Rac pulldown assay (with GST-PBD beads)

Procedure

• Prepare lysis and wash buffer and keep on ice. Thaw beads (-80°C) on ice.
• Stimulate cells to activate Rac (e.g. phagocytosis, cell spreading) For small cells (e.g. HL60) use 1-2 x 107 cells/pulldown, for larger cells less
• Lyse cells on ice in 600 ul complete lysisbuffer and incubate 20 min on ice
• Centrifuge lysates for 10 min at 14k rpm at 4°C
• Transfer 500 ul supernatant to new pre-chilled tube on ice
• Keep the remaining supernatant as “input” samples (60 ul sup + 20 ul 4x SDS- LB)
• Add 20 ul PBD-beads (use cut-off yellow tip) to each 500 ul supernatant
• Incubate pulldowns for 45-60 min on rotating wheel in the cold room (4°C)
• Centrifuge the lysates for 2 min at 2000 x g
• Remove the supernatant carefully (don’t disturb the pelleted beads)

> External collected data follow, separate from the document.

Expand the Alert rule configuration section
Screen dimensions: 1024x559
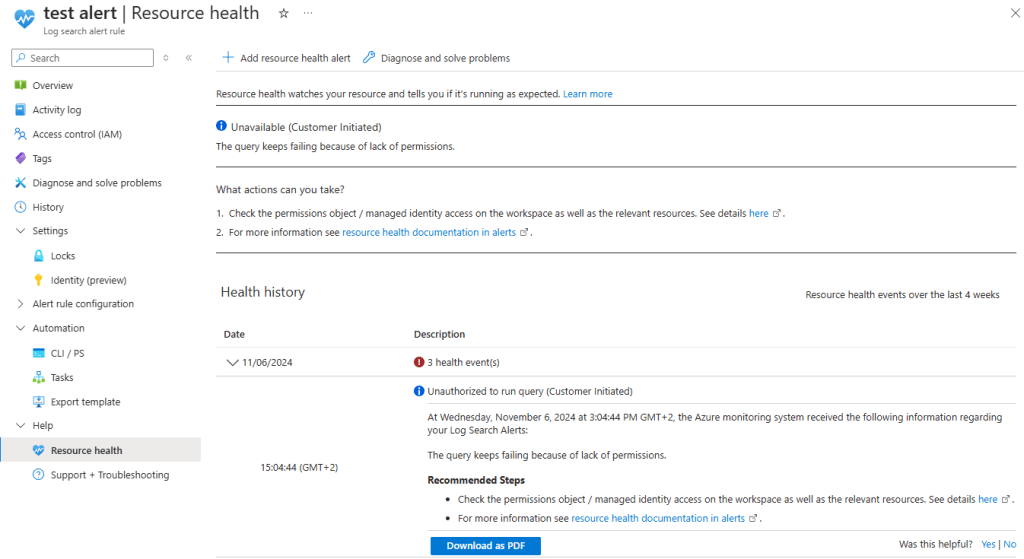21,304
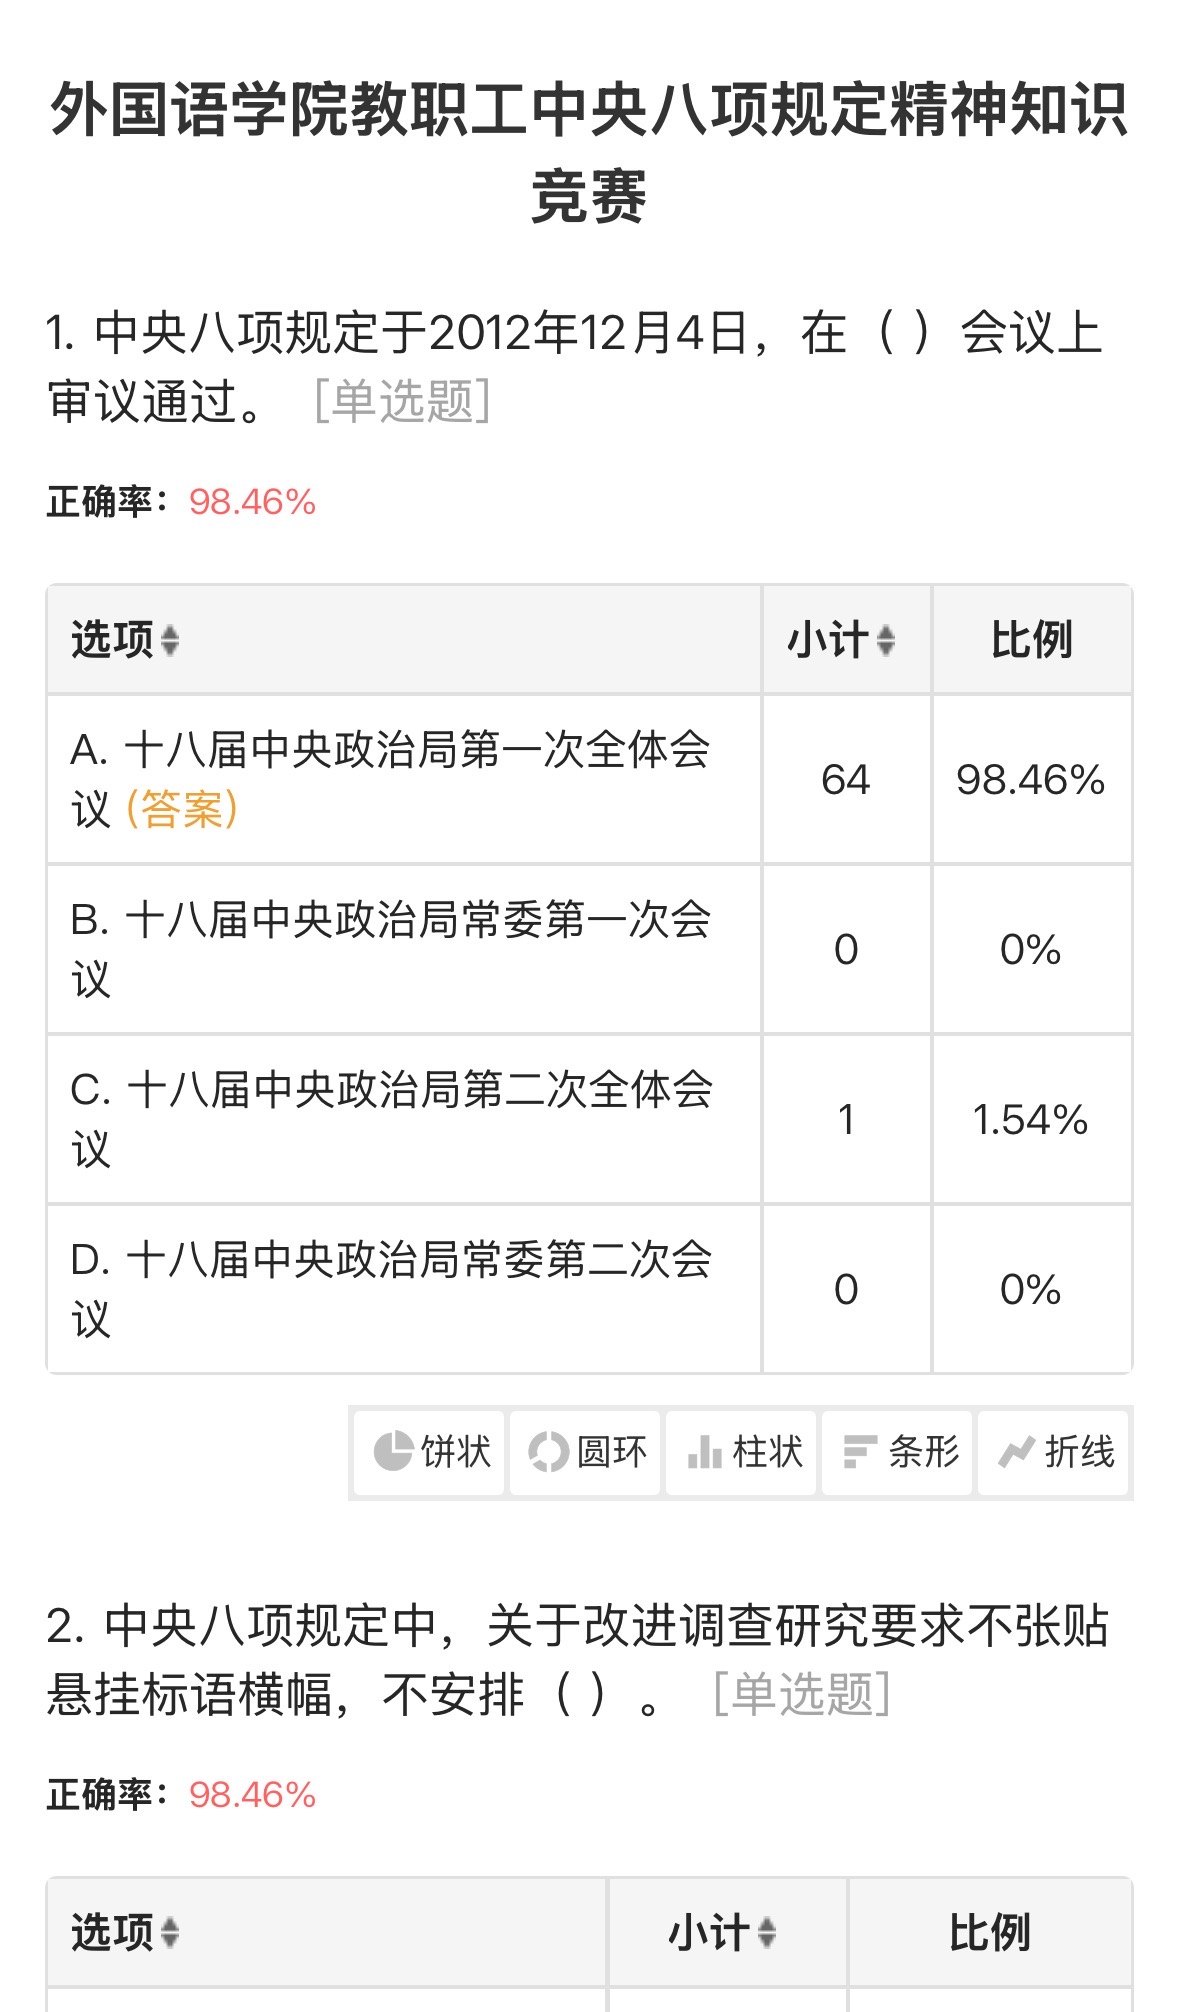Switch to the 圆环 donut chart view
This screenshot has width=1179, height=2012.
[586, 1452]
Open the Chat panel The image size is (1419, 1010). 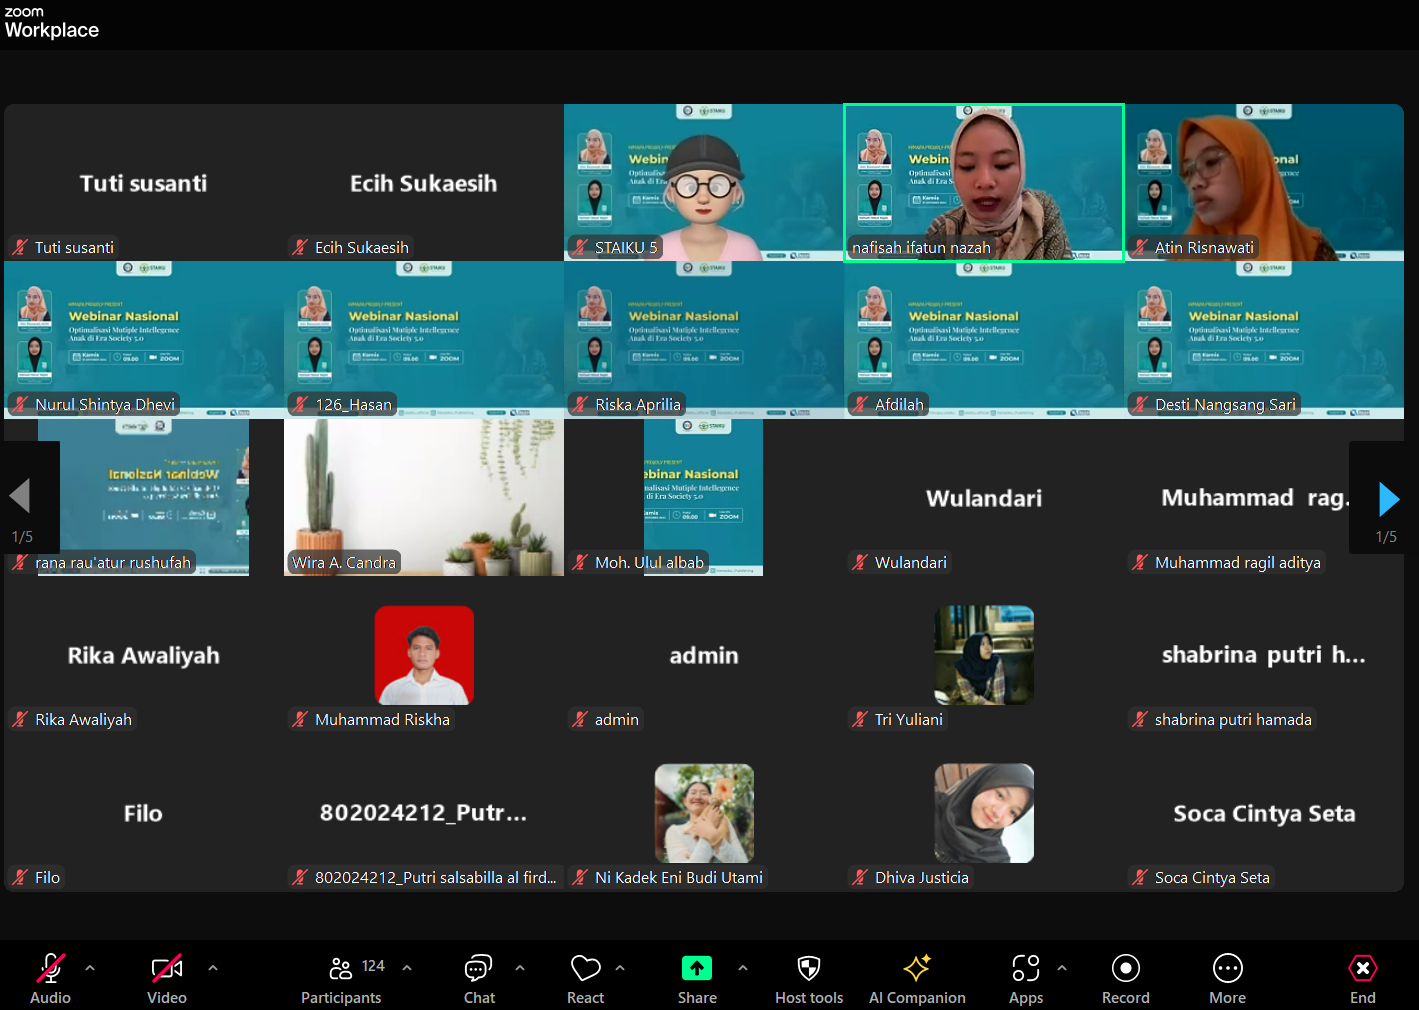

• Wash each bead pellet 3 times with 500 ul ice-cold washing buffer
• Resuspend the beads in 30 ul 2x SDS-LB and boil in a shaking heat block (7 min at      99°C, 1000rpm)
• Centrifuge the beads after boiling for 5 min at 14k rpm
• Transfer the supernatant to a new tube (try NOT to transfer any beads)
• Run samples on a 12.5% SDS-PAGE gel with large slots. Load the complete pulldown  sample (30-40 ul) and 30 ul of the input samples.
• Transfer to PVDF (Western Blot) and use an anti-Rac antibody to detect GTP- Rac       (pulldown samples) and total Rac (input samples)